[Work to complete]: Copy the following material word for word.

[Input rows]:
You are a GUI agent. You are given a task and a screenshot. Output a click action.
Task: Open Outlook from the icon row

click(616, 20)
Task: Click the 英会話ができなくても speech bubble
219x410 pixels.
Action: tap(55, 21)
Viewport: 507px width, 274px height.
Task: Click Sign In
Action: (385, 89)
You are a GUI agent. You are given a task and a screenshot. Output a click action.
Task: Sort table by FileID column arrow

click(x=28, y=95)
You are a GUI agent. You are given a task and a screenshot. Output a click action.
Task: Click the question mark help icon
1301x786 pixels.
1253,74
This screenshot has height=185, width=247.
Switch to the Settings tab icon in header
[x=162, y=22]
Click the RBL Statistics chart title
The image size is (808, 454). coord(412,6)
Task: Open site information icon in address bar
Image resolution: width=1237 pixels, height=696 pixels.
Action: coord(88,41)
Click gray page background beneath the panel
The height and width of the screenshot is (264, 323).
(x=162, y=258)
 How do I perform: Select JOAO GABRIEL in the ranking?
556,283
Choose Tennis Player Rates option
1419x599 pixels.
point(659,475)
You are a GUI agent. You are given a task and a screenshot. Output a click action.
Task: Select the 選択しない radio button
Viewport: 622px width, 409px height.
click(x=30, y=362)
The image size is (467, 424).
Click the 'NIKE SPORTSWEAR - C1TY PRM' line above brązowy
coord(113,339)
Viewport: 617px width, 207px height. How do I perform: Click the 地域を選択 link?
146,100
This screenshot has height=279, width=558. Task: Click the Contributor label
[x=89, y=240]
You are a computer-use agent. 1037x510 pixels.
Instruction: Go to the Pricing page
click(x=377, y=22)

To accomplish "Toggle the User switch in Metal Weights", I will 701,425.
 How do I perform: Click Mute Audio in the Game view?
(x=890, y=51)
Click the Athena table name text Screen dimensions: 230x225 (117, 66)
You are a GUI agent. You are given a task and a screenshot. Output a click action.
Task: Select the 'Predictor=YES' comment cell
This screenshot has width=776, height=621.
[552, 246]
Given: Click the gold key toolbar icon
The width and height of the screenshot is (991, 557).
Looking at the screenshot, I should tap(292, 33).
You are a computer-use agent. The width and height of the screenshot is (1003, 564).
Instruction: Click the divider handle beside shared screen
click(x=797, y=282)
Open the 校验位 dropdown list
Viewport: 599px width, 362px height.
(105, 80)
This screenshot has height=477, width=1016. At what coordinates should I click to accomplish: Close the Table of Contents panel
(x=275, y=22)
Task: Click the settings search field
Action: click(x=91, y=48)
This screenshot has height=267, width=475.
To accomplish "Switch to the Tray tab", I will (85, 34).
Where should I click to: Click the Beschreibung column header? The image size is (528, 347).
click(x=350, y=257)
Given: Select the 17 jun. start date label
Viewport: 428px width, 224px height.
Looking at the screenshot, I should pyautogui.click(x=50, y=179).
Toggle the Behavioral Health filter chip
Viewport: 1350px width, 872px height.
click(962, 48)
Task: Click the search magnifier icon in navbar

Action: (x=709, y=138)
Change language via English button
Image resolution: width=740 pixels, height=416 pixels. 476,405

[Answer to this problem]:
You are a GUI agent. You are given a task and a screenshot. Output a click action.
Task: Open Outlook from the icon row

click(616, 20)
Task: Click the 英会話ができなくても speech bubble
219x410 pixels.
Action: tap(55, 21)
Viewport: 507px width, 274px height.
Task: Click Sign In
Action: (385, 89)
You are a GUI agent. You are given a task and a screenshot. Output a click action.
Task: Sort table by FileID column arrow

click(x=28, y=95)
You are a GUI agent. You are given a task and a screenshot. Output a click action.
Task: Click the question mark help icon
1301x786 pixels.
1253,74
This screenshot has height=185, width=247.
Switch to the Settings tab icon in header
[x=162, y=22]
Click the RBL Statistics chart title
The image size is (808, 454). coord(412,6)
Task: Open site information icon in address bar
Image resolution: width=1237 pixels, height=696 pixels.
Action: coord(88,41)
Click gray page background beneath the panel
The height and width of the screenshot is (264, 323).
(x=162, y=258)
 How do I perform: Select JOAO GABRIEL in the ranking?
556,283
Choose Tennis Player Rates option
1419x599 pixels.
point(659,475)
You are a GUI agent. You are given a task and a screenshot. Output a click action.
Task: Select the 選択しない radio button
Viewport: 622px width, 409px height.
click(x=30, y=362)
The image size is (467, 424).
Click the 'NIKE SPORTSWEAR - C1TY PRM' line above brązowy
coord(113,339)
Viewport: 617px width, 207px height. How do I perform: Click the 地域を選択 link?
146,100
This screenshot has height=279, width=558. Task: Click the Contributor label
[x=89, y=240]
You are a computer-use agent. 1037x510 pixels.
Instruction: Go to the Pricing page
click(x=377, y=22)

To accomplish "Toggle the User switch in Metal Weights", I will 701,425.
 How do I perform: Click Mute Audio in the Game view?
(x=890, y=51)
Click the Athena table name text Screen dimensions: 230x225 (117, 66)
You are a GUI agent. You are given a task and a screenshot. Output a click action.
Task: Select the 'Predictor=YES' comment cell
This screenshot has width=776, height=621.
[552, 246]
Given: Click the gold key toolbar icon
The width and height of the screenshot is (991, 557).
Looking at the screenshot, I should tap(292, 33).
You are a computer-use agent. The width and height of the screenshot is (1003, 564).
Instruction: Click the divider handle beside shared screen
click(x=797, y=282)
Open the 校验位 dropdown list
Viewport: 599px width, 362px height.
(105, 80)
This screenshot has height=477, width=1016. At what coordinates should I click to accomplish: Close the Table of Contents panel
(x=275, y=22)
Task: Click the settings search field
Action: click(x=91, y=48)
This screenshot has height=267, width=475.
To accomplish "Switch to the Tray tab", I will (85, 34).
Where should I click to: Click the Beschreibung column header? The image size is (528, 347).
click(x=350, y=257)
Given: Select the 17 jun. start date label
Viewport: 428px width, 224px height.
Looking at the screenshot, I should pyautogui.click(x=50, y=179).
Toggle the Behavioral Health filter chip
Viewport: 1350px width, 872px height.
click(962, 48)
Task: Click the search magnifier icon in navbar

Action: (x=709, y=138)
Change language via English button
Image resolution: width=740 pixels, height=416 pixels. 476,405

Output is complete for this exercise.